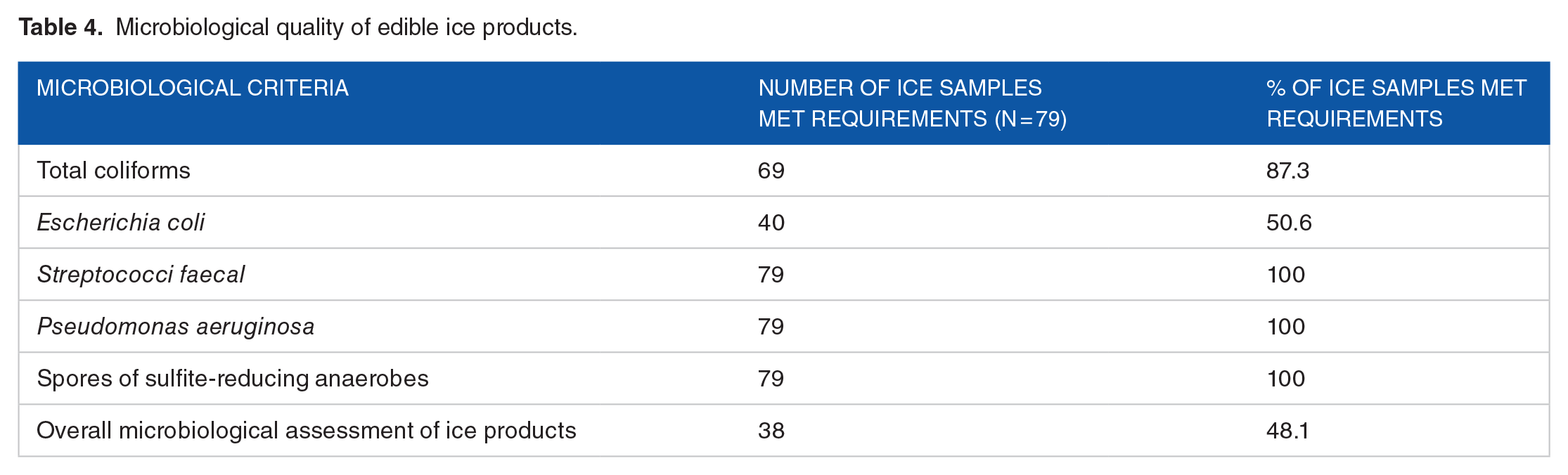The height and width of the screenshot is (475, 1568).
Task: Select the value 69 for Total coliforms
Action: click(x=771, y=171)
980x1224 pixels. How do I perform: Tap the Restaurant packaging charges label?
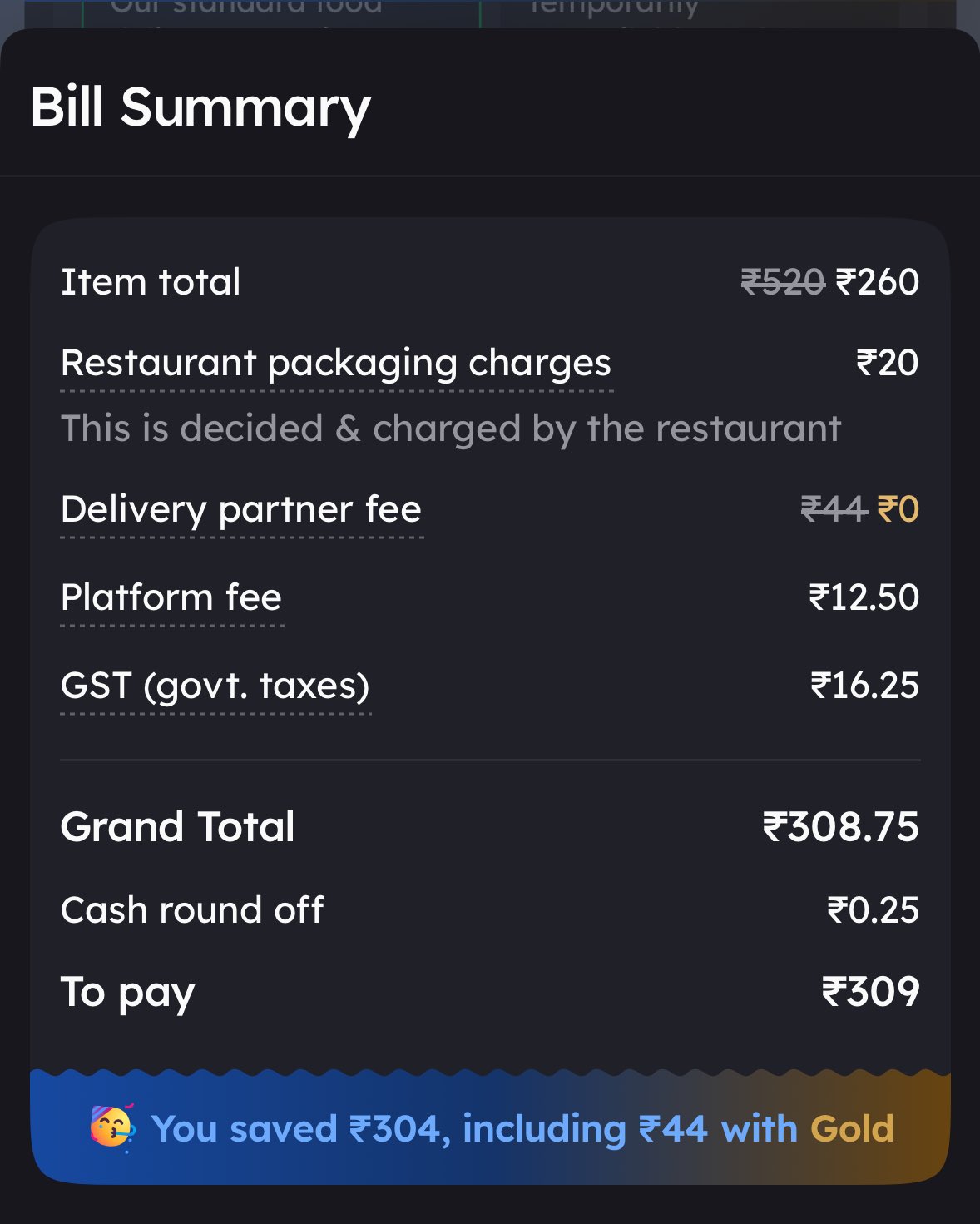point(336,363)
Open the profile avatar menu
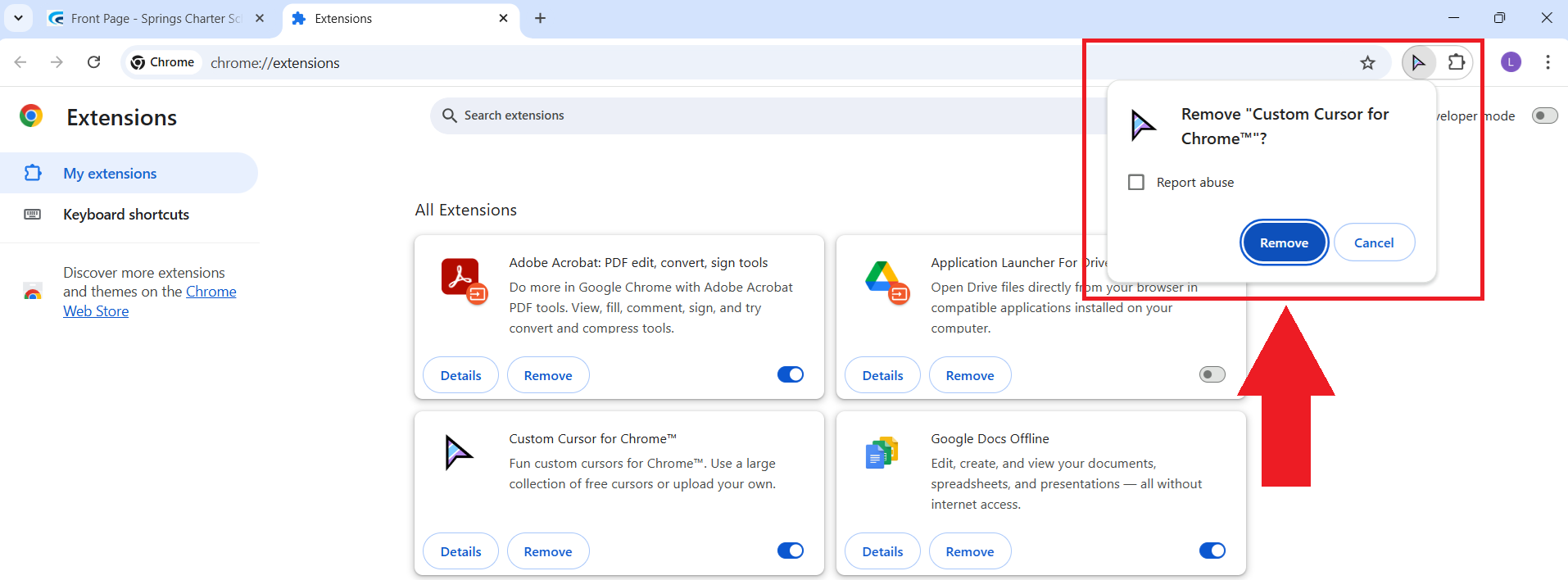The width and height of the screenshot is (1568, 580). pos(1511,62)
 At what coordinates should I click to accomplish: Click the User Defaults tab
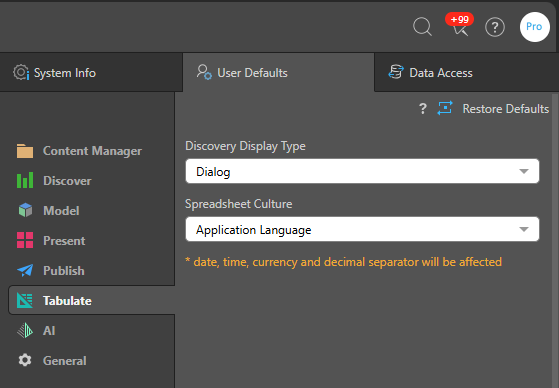[x=278, y=73]
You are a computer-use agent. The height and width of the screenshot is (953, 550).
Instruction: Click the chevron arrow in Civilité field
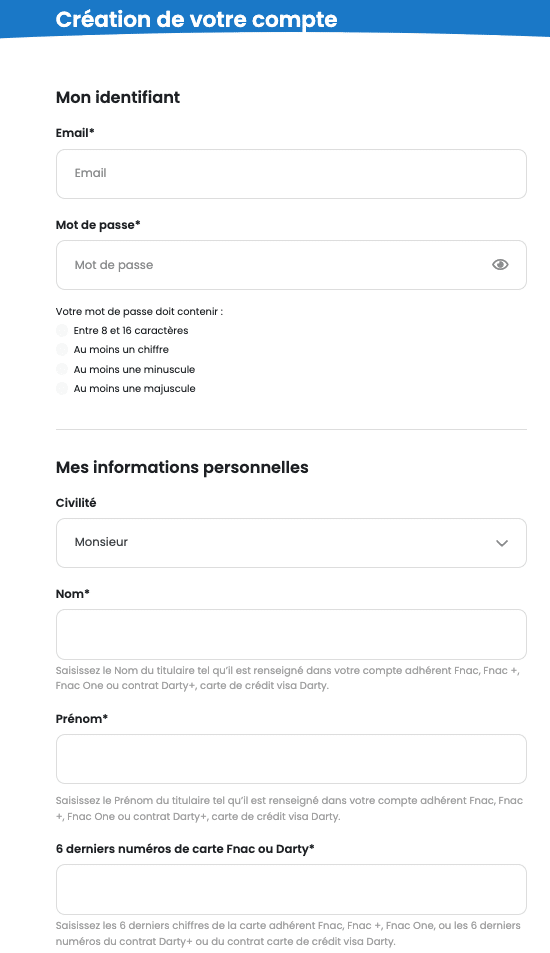[x=501, y=543]
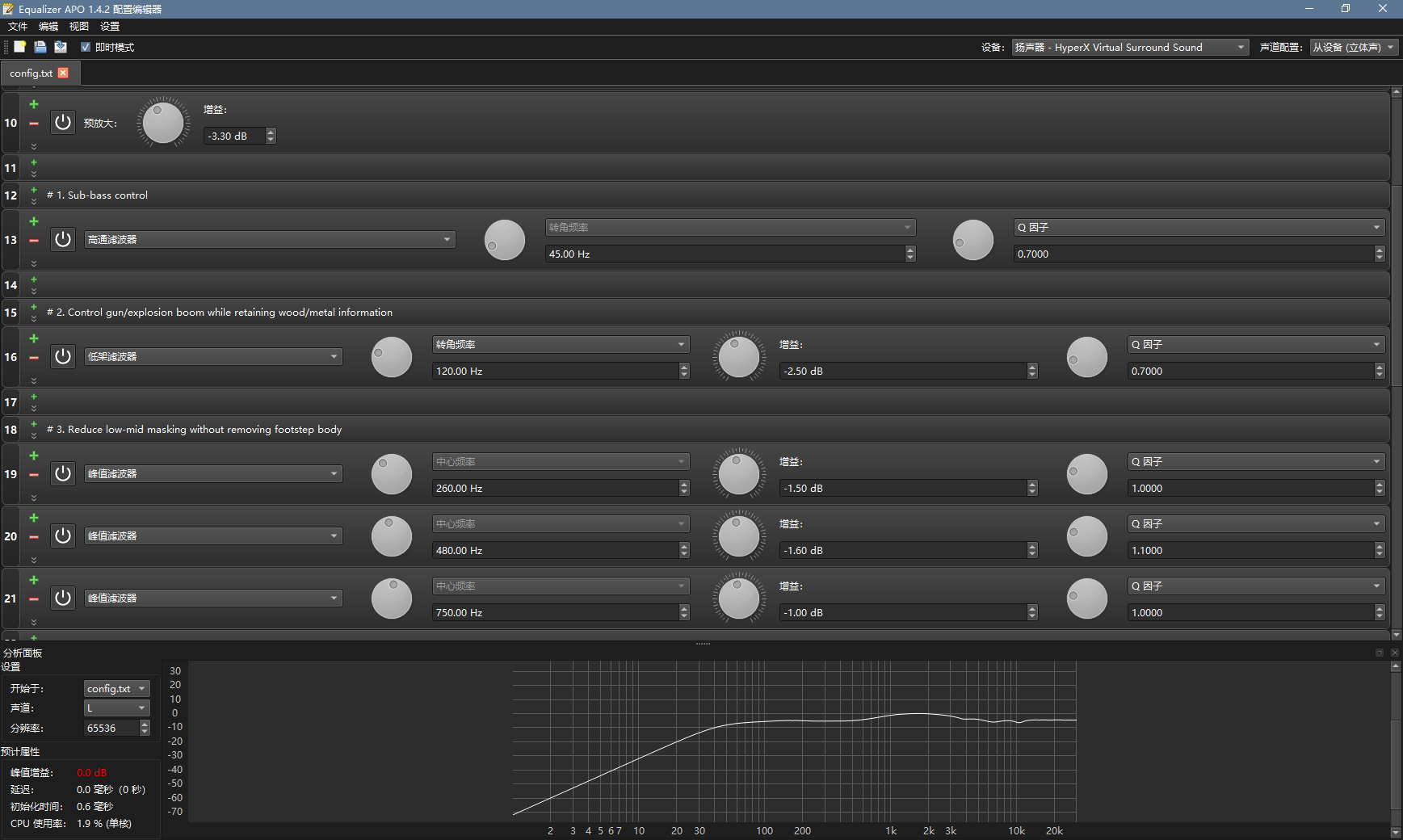
Task: Click the -3.30 dB gain stepper up arrow
Action: [271, 132]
------------------------
### Task requirements
Turn every line of the data above into a JSON list of strings, one string per line, skipping blank lines and leaving the pictures out.

### Correct output
[
  "The height and width of the screenshot is (475, 1568).",
  "Task: Select the value 69 for Total coliforms",
  "Action: click(x=771, y=171)",
  "980x1224 pixels. How do I perform: Tap the Restaurant packaging charges label?",
  "point(336,363)",
  "Open the profile avatar menu",
  "The width and height of the screenshot is (1568, 580). pos(1511,62)",
  " At what coordinates should I click to accomplish: Click the User Defaults tab",
  "[x=278, y=73]",
  "You are a computer-use agent. The height and width of the screenshot is (953, 550).",
  "Instruction: Click the chevron arrow in Civilité field",
  "[x=501, y=543]",
  "Task: Click the -3.30 dB gain stepper up arrow",
  "Action: [271, 132]"
]